2. A hollow spiral photovoltaic pile suitable for desert areas according to claim 1, characterized in that: A hollow cylinder (206) is provided on the inner side of the inverted hollow cone (204), and the inverted hollow cone (204) and the hollow cylinder (206) are connected by a steel plate (205).
3. A hollow spiral photovoltaic pile suitable for desert areas according to claim 1, characterized in that: The spiral blade (203) is provided in multiple sections, and the spiral blade (203) is welded to the outside of the hollow pile body (202) in sections.

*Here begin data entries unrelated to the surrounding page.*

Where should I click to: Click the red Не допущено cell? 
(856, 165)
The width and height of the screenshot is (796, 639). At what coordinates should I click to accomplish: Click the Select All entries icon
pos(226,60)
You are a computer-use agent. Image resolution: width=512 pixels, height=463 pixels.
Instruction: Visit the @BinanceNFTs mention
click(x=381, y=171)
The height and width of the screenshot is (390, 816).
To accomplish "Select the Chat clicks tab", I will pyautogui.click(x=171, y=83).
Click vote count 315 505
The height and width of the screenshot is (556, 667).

4. A hollow spiral photovoltaic pile suitable for desert areas according to claim 1, characterized in that: The hollow pile body (202) is made of Q335 steel, with a diameter of 150mm, a pile length of 2500mm, and a wall thickness of 8mm.
5. A hollow spiral photovoltaic pile suitable for desert areas according to claim 1, characterized in that: The blade width of the helical blade (203) is 50 mm and the thickness is 10 mm.
6. A hollow spiral photovoltaic pile suitable for desert areas according to claim 1, characterized in that: Two sets of fixing hoops (301) are provided on the fixing hoop (301), and the two sets of fixing hoops (301) are fixed to the outside of the support column (1) by bolts (303) and nuts (304).